══ Текст для чтения
Теперь оставалось только ждать предлога. Он не замедлил представиться в виде все того же злополучного вопроса о диссидентах. Это был в то время один из самых злободневных вопросов польской политики. Авторитет католичества в стране был сильно поколеблен. Диссиденты, главным образом православные и протестанты, добились для себя с помощью России и Пруссии почти полного уравнения в правах, но затем снова начали подвергаться притеснениям. После водворения на престол Станислава Понятовского они пред’явили требование восстановить их права. Станислав колебался, большая часть панов и шляхты, а также католическое духовенство возражали против каких бы то ни было уступок. В Варшаве собрался сейм; начались жаркие дебаты. Екатерина и Фридрих сочли момент подходящим, чтобы вмешаться. Репнин явился в сейм, арестовал ночью четырех лидеров антидиссидентской партии (Солтыка, Залусского и двух братьев Ржевусских) и отправил их в Россию. Этот беспримерный акт терроризировал сейм; закон о восстановлении прав диссидентов был принят, но по всей стране прокатилась волна негодования.
════
- _Письменное задание 1_: Процитируйте записи без изменений, начиная со строки, где есть «The width and», и до самого конца записей включительно. Изображения в ответ не включайте.
Записи никак не связаны с текстом.
══ Сохранённые данные
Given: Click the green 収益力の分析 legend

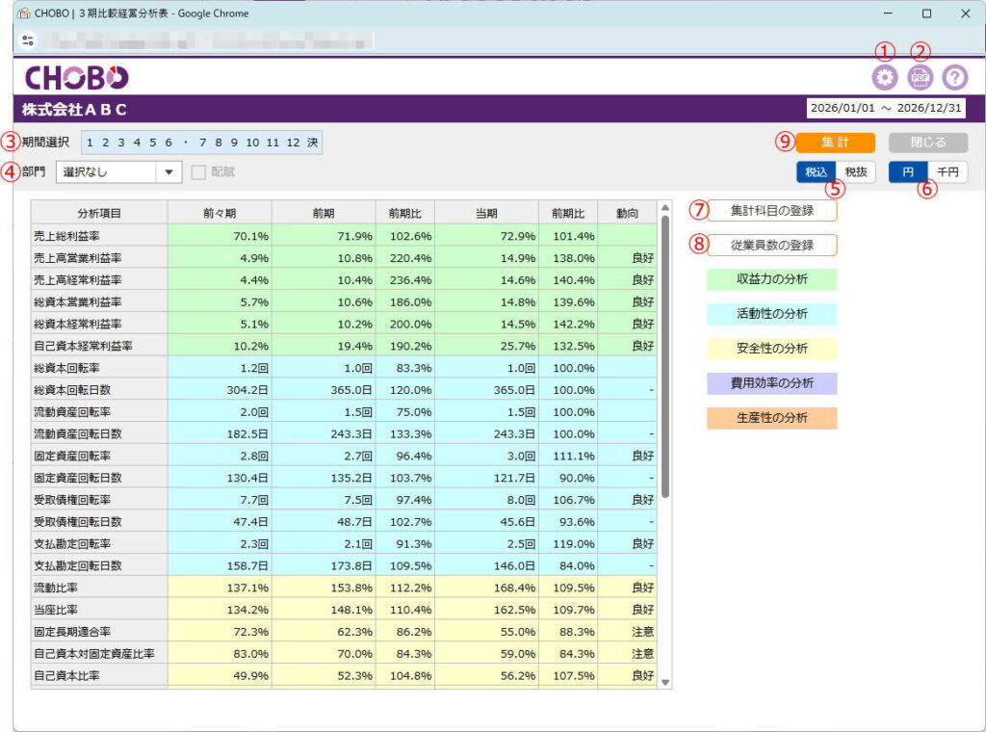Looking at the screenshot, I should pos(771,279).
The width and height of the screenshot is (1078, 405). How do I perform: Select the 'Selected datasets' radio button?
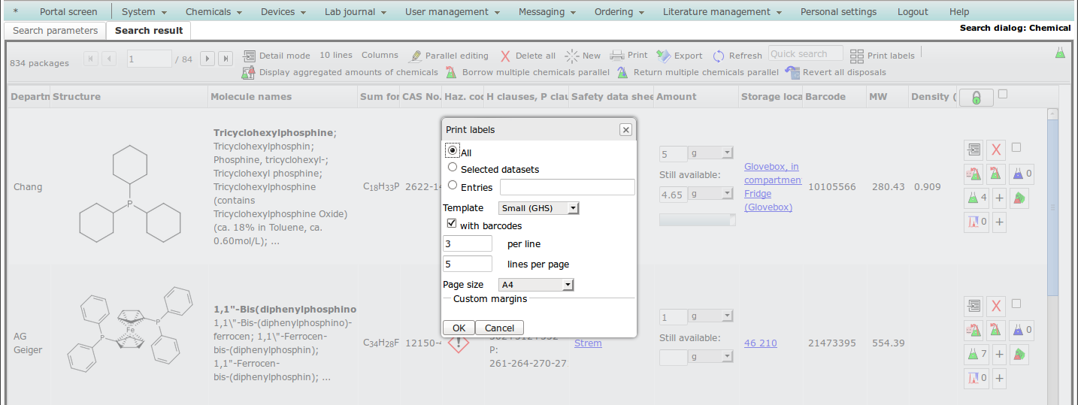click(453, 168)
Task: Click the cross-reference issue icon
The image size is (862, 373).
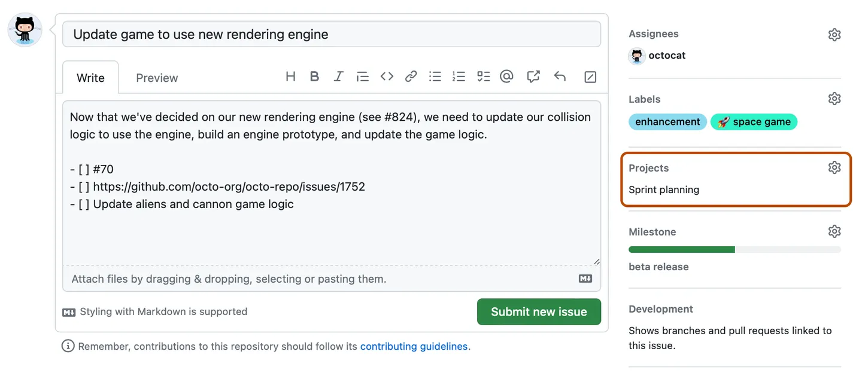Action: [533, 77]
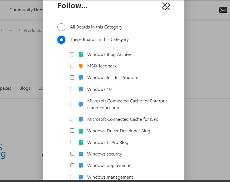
════
- _Письменное задание 2_: Выведите без изменений весь текст о вопросе о диссидентах в Польше.

- _Письменный ответ 1_:
The width and height of the screenshot is (1078, 405). How do I perform: Select the 'Selected datasets' radio button?
click(453, 168)
Task: Click the cross-reference issue icon
The image size is (862, 373).
Action: [533, 77]

- _Письменный ответ 2_:
Теперь оставалось только ждать предлога. Он не замедлил представиться в виде все того же злополучного вопроса о диссидентах. Это был в то время один из самых злободневных вопросов польской политики. Авторитет католичества в стране был сильно поколеблен. Диссиденты, главным образом православные и протестанты, добились для себя с помощью России и Пруссии почти полного уравнения в правах, но затем снова начали подвергаться притеснениям. После водворения на престол Станислава Понятовского они пред’явили требование восстановить их права. Станислав колебался, большая часть панов и шляхты, а также католическое духовенство возражали против каких бы то ни было уступок. В Варшаве собрался сейм; начались жаркие дебаты. Екатерина и Фридрих сочли момент подходящим, чтобы вмешаться. Репнин явился в сейм, арестовал ночью четырех лидеров антидиссидентской партии (Солтыка, Залусского и двух братьев Ржевусских) и отправил их в Россию. Этот беспримерный акт терроризировал сейм; закон о восстановлении прав диссидентов был принят, но по всей стране прокатилась волна негодования.